Soal Latihan:
1) Jawablah pertanyaan berikut berdasarkan kutipan tentang Soekiman.
(a) Soekiman ditunjuk menjadi anggota lembaga apa?
(b) Partai apa yang dieksitkan oleh Presiden?
(c) Menurut istilah seorang teman, Soekiman menempatkan jabatan publik sebagai apa?
2) Tuliskan kembali secara persis bagian kutipan tentang Soekiman yang dimulai dari "Soekiman menolak tawaran" dan berakhir pada "dari keperwiraan Soekiman.".

Soekiman menolak tawaran itu. Dia merasa tidak mengerti mengapa dirinya “dikecualikan
dari tindakan Presiden mengeksitkan Masjumi dalam usahanya meretool DPR
pilihan rakyat, dan (ditunjuk) menjadi anggota DPR-GR!”
Bagi Soekiman, “sukarlah kiranya diharapkan daripada saya suatu
sikap yang mengandung unsur ketidakperwiraan bahkan yang bersifat
kerendahan budi jika umpamanya sampai terjadi: Masjumi dieksitkan dari,
dan saya sedia dimasukkan dalam DPR-GR!”
Meminjam istilah seorang teman, Soekiman telah menempatkan jabatan
publik sebagai wasilah. Bukan sebagai tujuan. Bangsa ini perlu belajar
dari keperwiraan Soekiman.

Cuplikan Data:

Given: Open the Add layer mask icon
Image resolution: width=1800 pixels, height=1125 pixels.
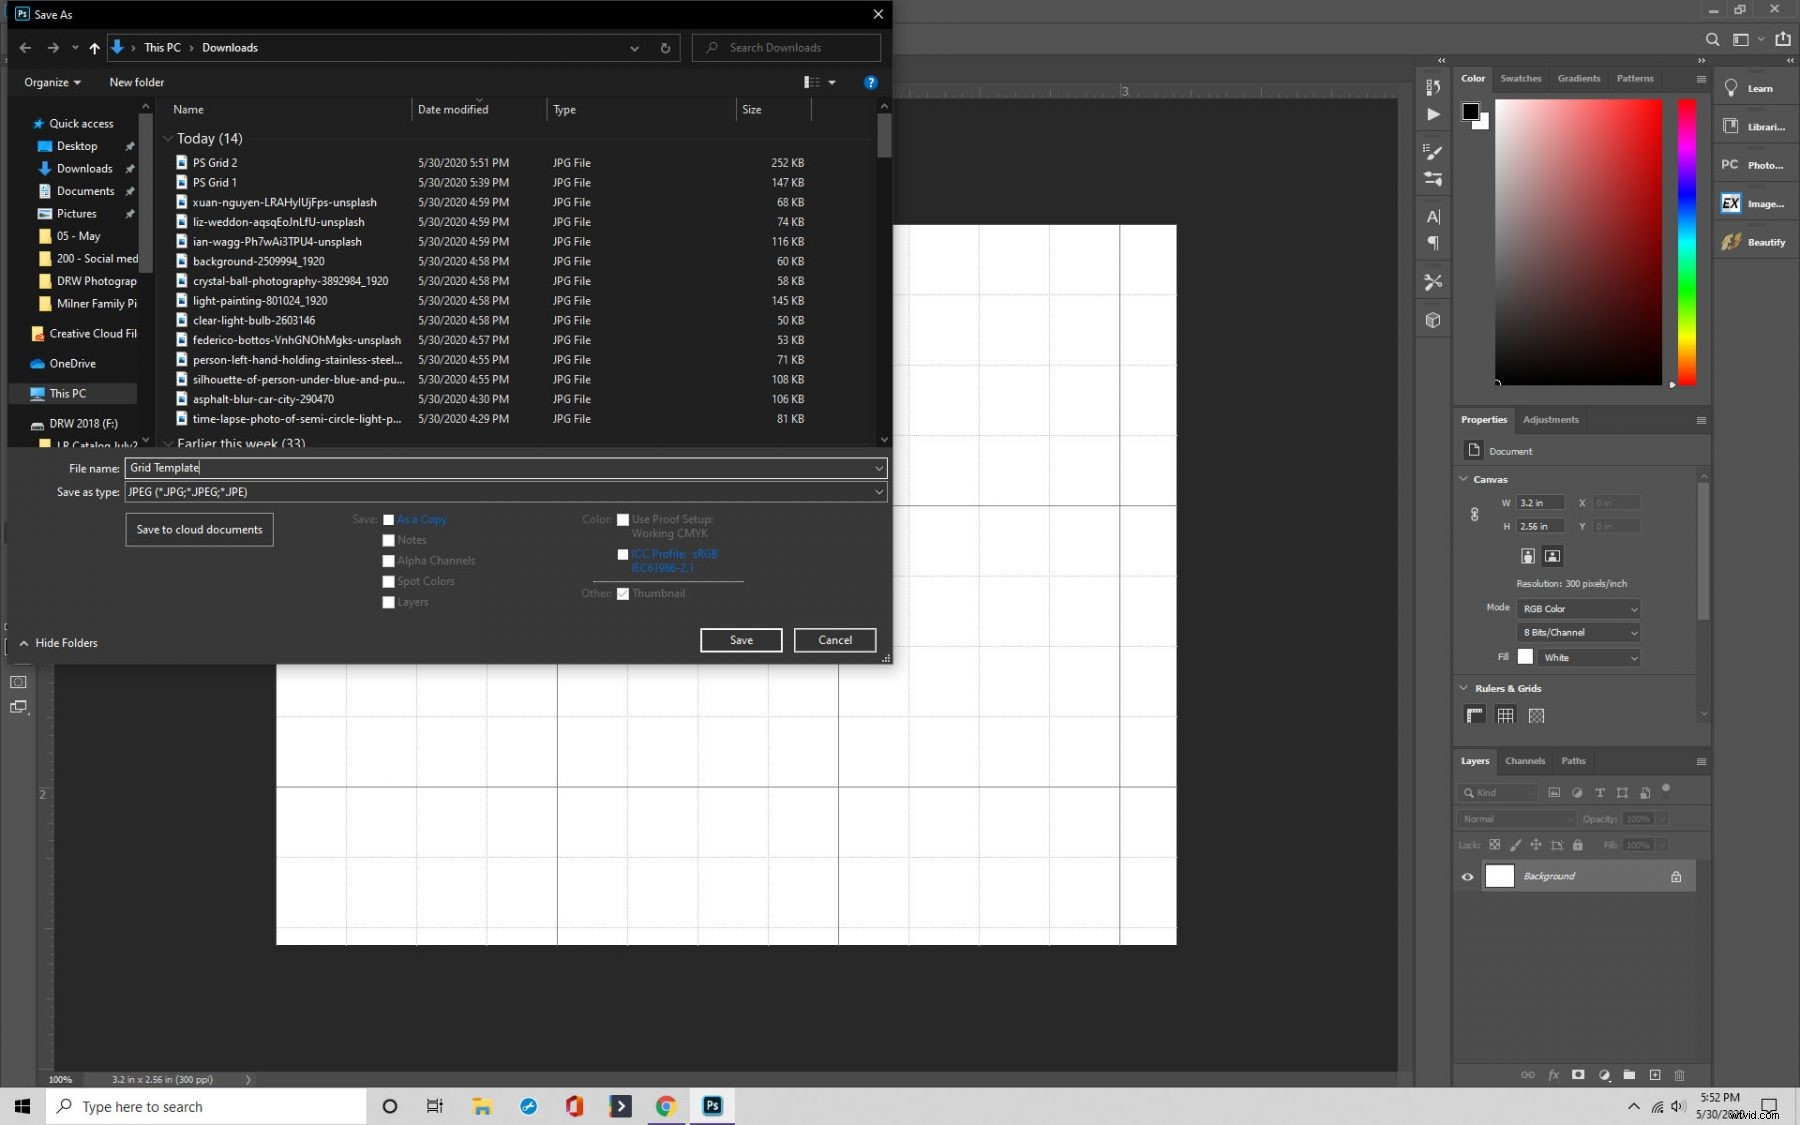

--

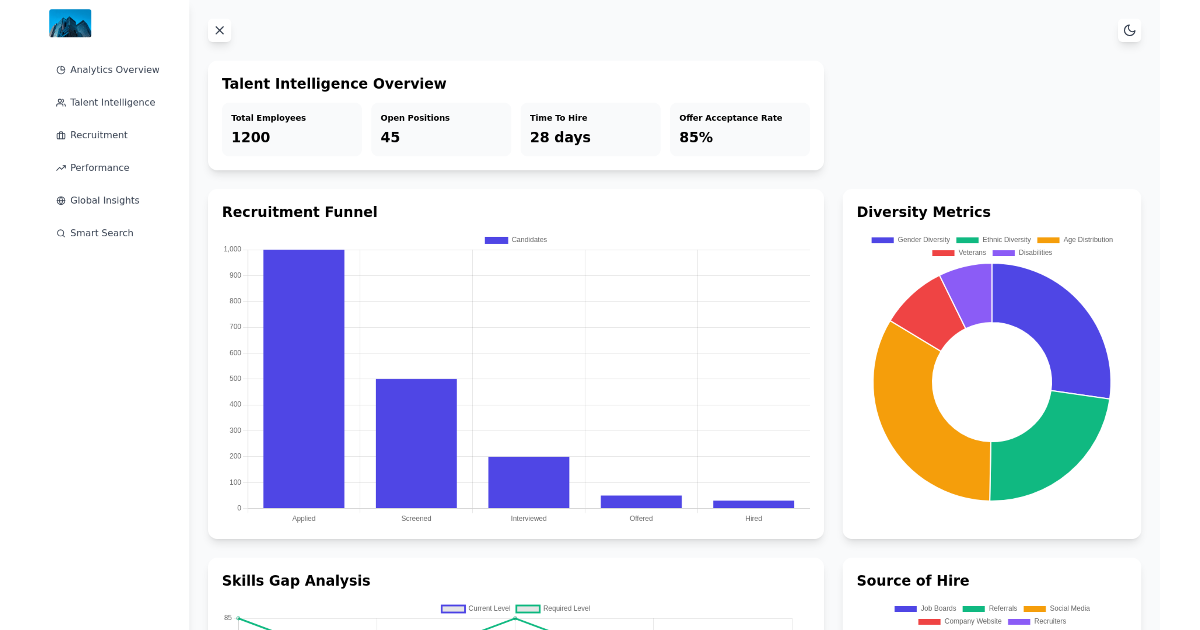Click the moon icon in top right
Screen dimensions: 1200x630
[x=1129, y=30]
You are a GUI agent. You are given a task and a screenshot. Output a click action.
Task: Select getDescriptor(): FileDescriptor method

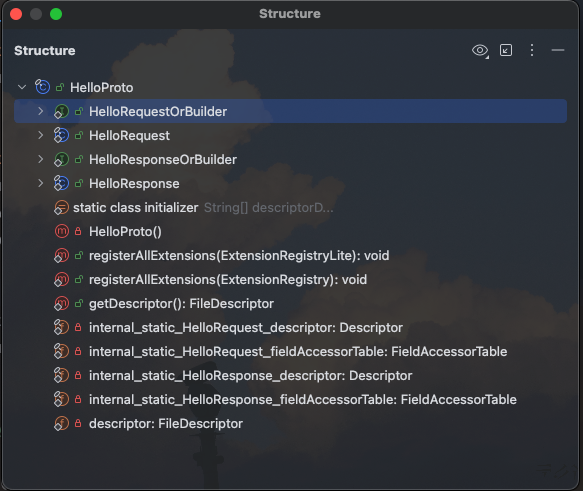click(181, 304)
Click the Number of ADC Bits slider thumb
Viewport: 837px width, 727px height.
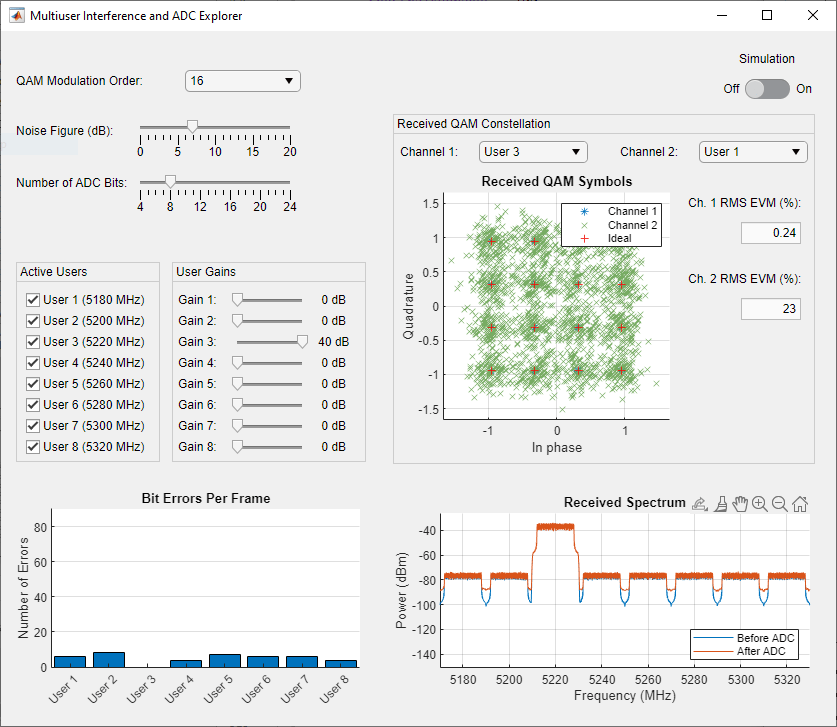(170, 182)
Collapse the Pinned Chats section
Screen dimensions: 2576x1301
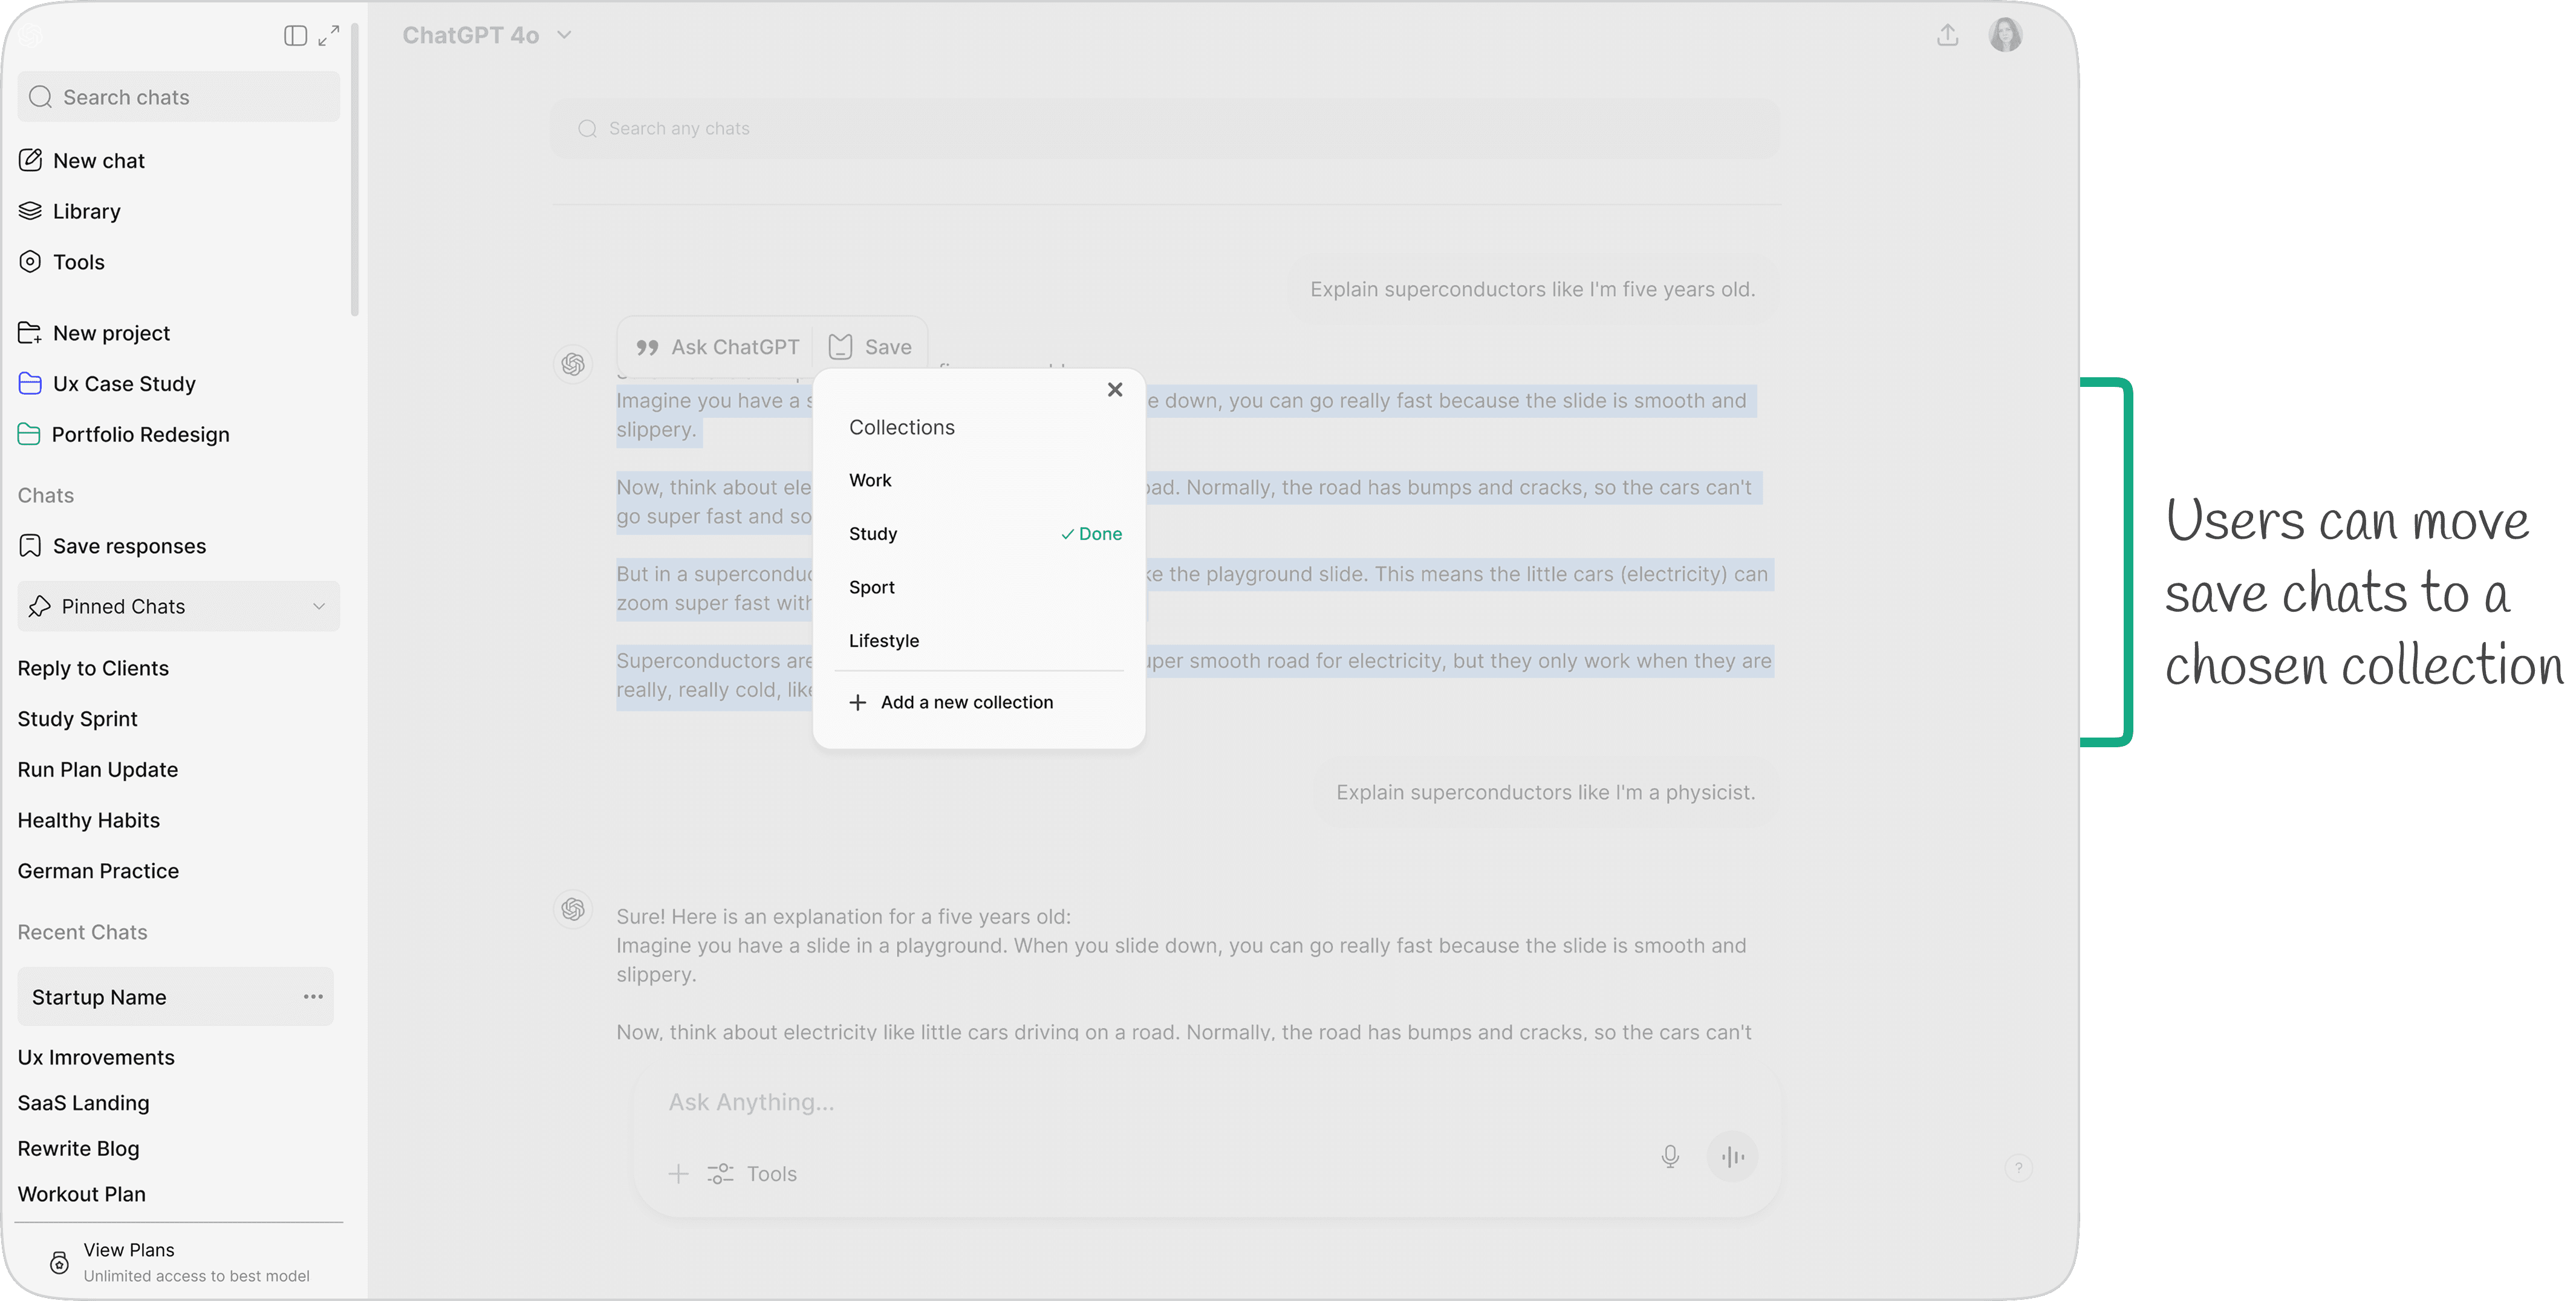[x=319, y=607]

---

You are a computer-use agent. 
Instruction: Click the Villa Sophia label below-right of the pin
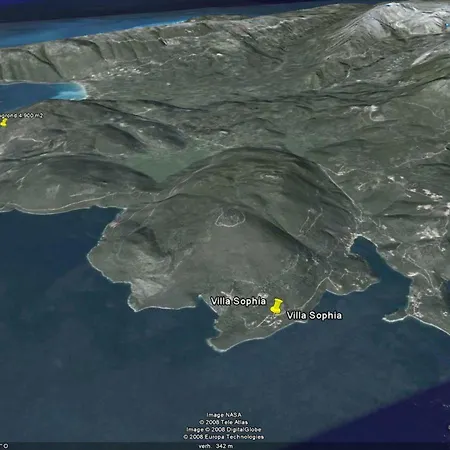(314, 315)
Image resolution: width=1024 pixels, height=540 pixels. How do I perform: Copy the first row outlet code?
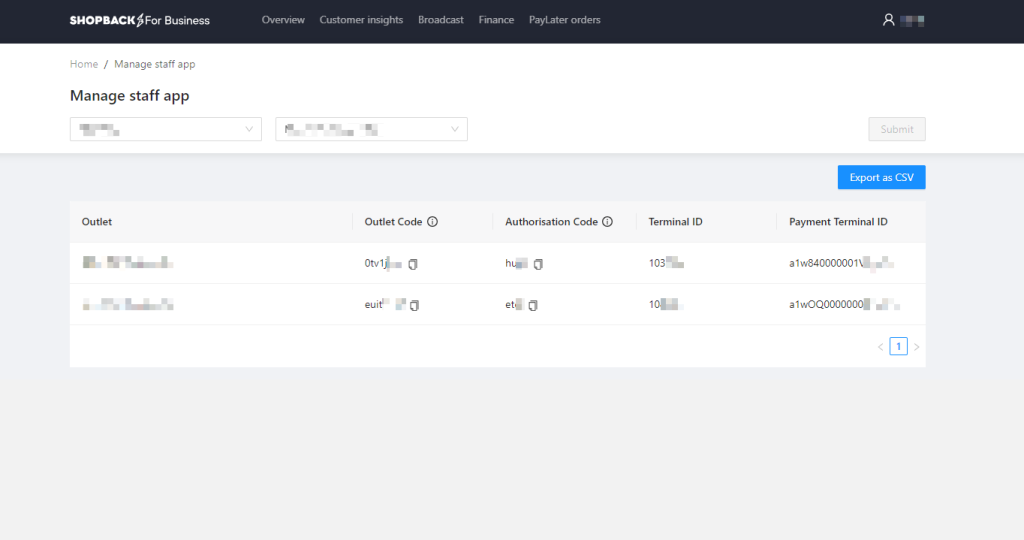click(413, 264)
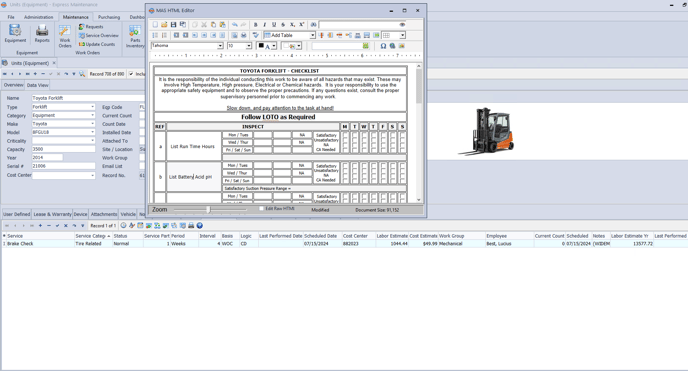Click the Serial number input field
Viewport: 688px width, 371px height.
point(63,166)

Hasil:
1)
(a) DPR-GR
(b) Masjumi
(c) Sebagai wasilah, bukan sebagai tujuan

2)
Soekiman menolak tawaran itu. Dia merasa tidak mengerti mengapa dirinya “dikecualikan
dari tindakan Presiden mengeksitkan Masjumi dalam usahanya meretool DPR
pilihan rakyat, dan (ditunjuk) menjadi anggota DPR-GR!”
Bagi Soekiman, “sukarlah kiranya diharapkan daripada saya suatu
sikap yang mengandung unsur ketidakperwiraan bahkan yang bersifat
kerendahan budi jika umpamanya sampai terjadi: Masjumi dieksitkan dari,
dan saya sedia dimasukkan dalam DPR-GR!”
Meminjam istilah seorang teman, Soekiman telah menempatkan jabatan
publik sebagai wasilah. Bukan sebagai tujuan. Bangsa ini perlu belajar
dari keperwiraan Soekiman.